Yes, a triangle is composed of three angles, but no, that is not a parallel to the Trinity. In fact, that commits the heresy called Partialism, the declaration that God is composed of three parts that make a whole. Other popular analogies that are also heretical for the same reason compare God to an egg (shell + white + yolk = egg) or to time (past + present + future = time) or to music (three notes make a chord).
Bob’s interpretation is absurd. Dr. Craig is not making an exact analogy. He was simply analyzing the nature of the Trinity logically and noting that it is no more illogical than saying that one triangle has three angles. He was not asserting “partialism.” Dr. Craig goes into the question of analogies for the Trinity in great depth in another article, “Is There a Good Analogy for the Trinity?” (8-6-12):
[T]he Trinity is unique and there is nothing that you can point to that is a strict analogy to it, or parallel to it. And that’s why I don’t like analogies, I don’t like to use analogies like the triple point of water, or water being steam and ice and liquid, these sorts of things. I just see no reason to think that there should be anything truly analogous to the Trinity. . . .

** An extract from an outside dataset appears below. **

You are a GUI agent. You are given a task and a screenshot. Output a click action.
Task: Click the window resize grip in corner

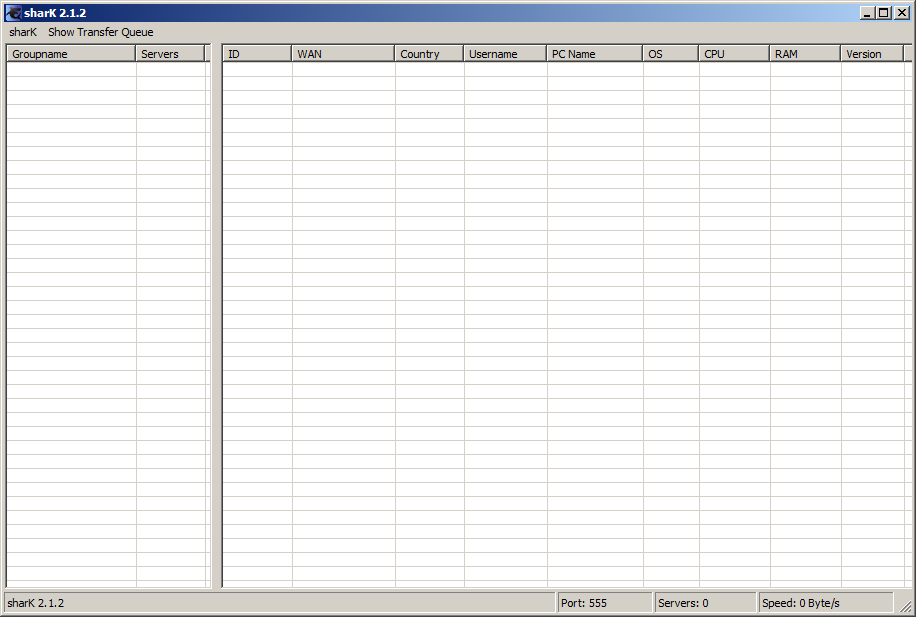tap(905, 606)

[W]hat I finally propose is that we need to think of God as a soul, an unembodied mind, endowed with three sets of rational faculties each of which is sufficient for personhood. And that will get you a doctrine of three persons in one being. . . .
But what I would ask the genuine seeker after truth, here, to look at is to say that we’re not providing an analogy to the Trinity, we’re not providing an analogy to God. What we’re trying to do here is to understand how you can have a tri-personal entity. How can you have an entity which is one being, one entity, and yet is three persons?
WLC is in good company, and C. S. Lewis in Mere Christianity makes the same mistake: “In God’s dimension, so to speak, you find a being who is three Persons while remaining one Being, just as a cube is six squares while remaining one cube.” Six squares are parts of a cube, just like Father, Son, and Holy Spirit are parts of God? Be careful—a heresy like that can send a guy to Hell.
Bob makes the same dumb mistake again. This is not what C. S. Lewis (my favorite author for over forty years) was arguing at all. He was a Christian trinitarian just as Dr. Craig is. Lewis explained exactly what he had in mind, in Mere Christianity (which can now be read online). He was trying to find a way to help human beings conceptually grasp a mode of being that is beyond our experience. Though it’s an imperfect analogy, I think it is a very excellent attempt (one of the best I’ve seen) to help people grasp that there are things beyond our full understanding that we can nevertheless (just barely) conceptualize. And so he argued as follows (in what was originally a radio talk):
You know that in space you can move in three ways—to left or right, backwards or forwards, up or down. Every direction is either one of these three or a compromise between them. They are called the three Dimensions. Now notice this. If you are using only one dimension, you could draw only a straight line. If you are using two, you could draw a figure: say, a square. And a square is made up of four straight lines. Now a step further. If you have three dimensions, you can then build what we call a solid body: say, a cube—a thing like a dice or a lump of sugar. And a cube is made up of six squares.
Do you see the point? A world of one dimension would be a straight line. In a two-dimensional world, you still get straight lines, but many lines make one figure. In a three-dimensional world, you still get figures but many figures make one solid body. In other words, as you advance to more real and more complicated levels, you do not leave behind you the things you found on the simpler levels: you still have them, but combined in new ways—in ways you could not imagine if you knew only the simpler levels.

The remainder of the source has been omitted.